“According to the 5th Assessment Report of the Intergovernmental Panel on Climate Change (IPCC), the cryosphere, comprising snow, river and lake ice, sea ice, glaciers, ice shelves and ice sheets, and frozen ground, plays a major role in the Earth’s climate system through its impact on the surface energy budget, the water cycle, primary productivity, surface gas exchange and sea level and is a fundamental control on the physical, biological and social environment over a large part of the Earth’s surface. Cryosphere is a natural integrator of climate variability and provides one of the most visible signatures of climate change. Observations show that there has been a continued net loss of ice from the cryosphere, although there are significant differences in the rate of loss between cryospheric components and regions.
The Government has launched the National Action Plan on Climate Change (NAPCC) in June 2008 to achieve its goals and to deal with the issues related to climate change. NAPCC comprises eight missions in specific areas of solar energy, enhanced energy efficiency, sustainable habitat, water, sustaining Himalayan ecosystems, Green India, sustainable agriculture and strategic knowledge for climate change.

________

● TASK REQUIREMENTS:
**1.** According to the climate passage, in what month and year did the Government launch the National Action Plan on Climate Change?
**2.** Resume the climate passage with a few sentences that follow from its final sentence.
The rows that come next have no connection to the climate passage.

● RECORDED DATA:
________

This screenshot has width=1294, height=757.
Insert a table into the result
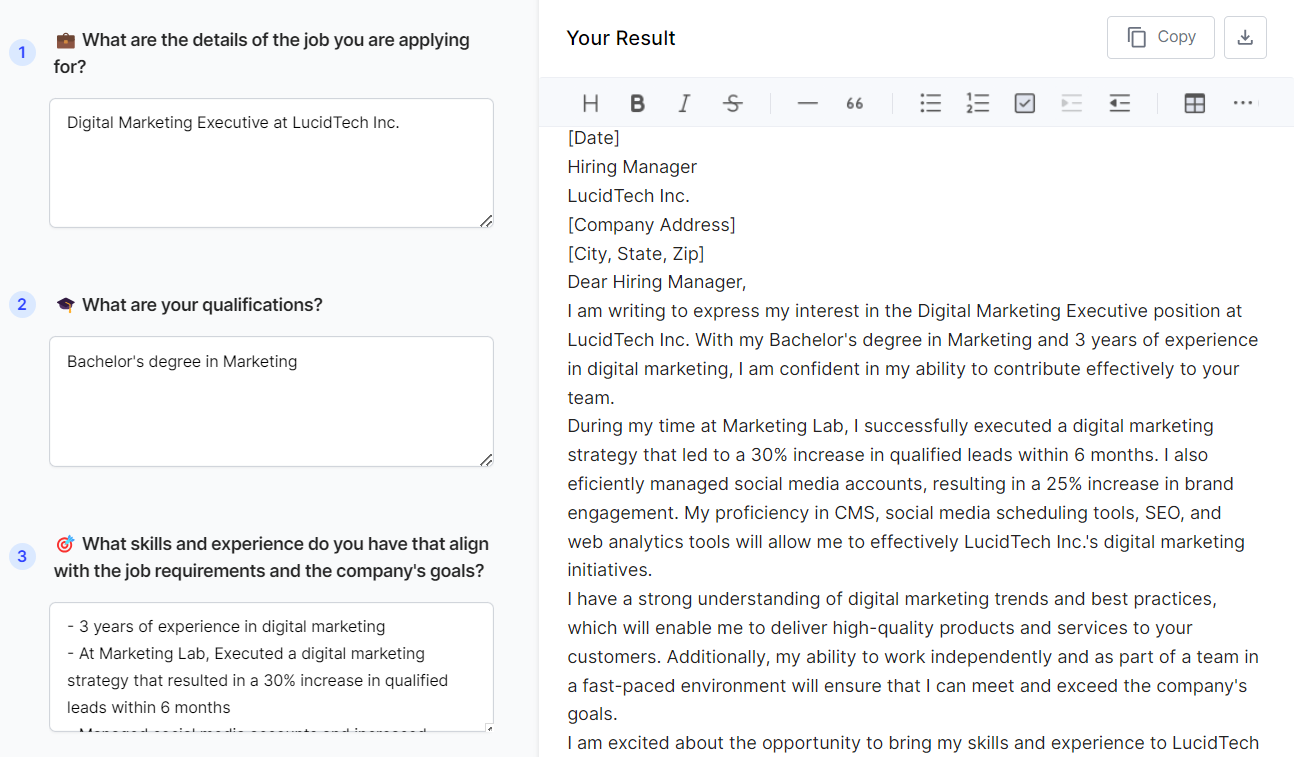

________

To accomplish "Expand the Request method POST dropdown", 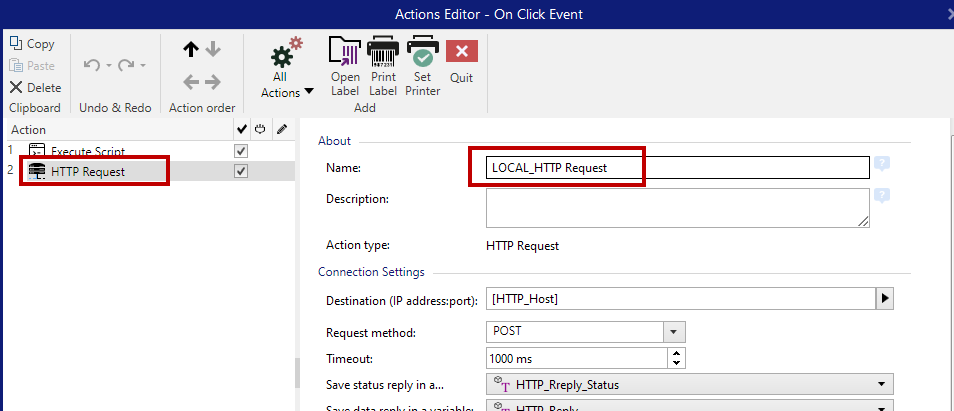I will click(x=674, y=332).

________

● TASK-BY-TASK ANSWERS:
**1.** June 2008

**2.**
The National Mission for Sustaining the Himalayan Ecosystem (NMSHE) under NAPCC encompasses conservation measures for sustaining and safeguarding the Himalayan ecosystems through establishment of monitoring network, promotion of community based management, human resource development, and strengthening regional cooperation. Major initiatives include establishment of a Centre for Himalayan Glaciology at the Wadia Institute of Himalayan Geology, Dehradun”.
This information was given by Minister of State for Environment, Forest and Climate Change, Dr. Mahesh Sharma, in a written reply to a question in Lok Sabha today.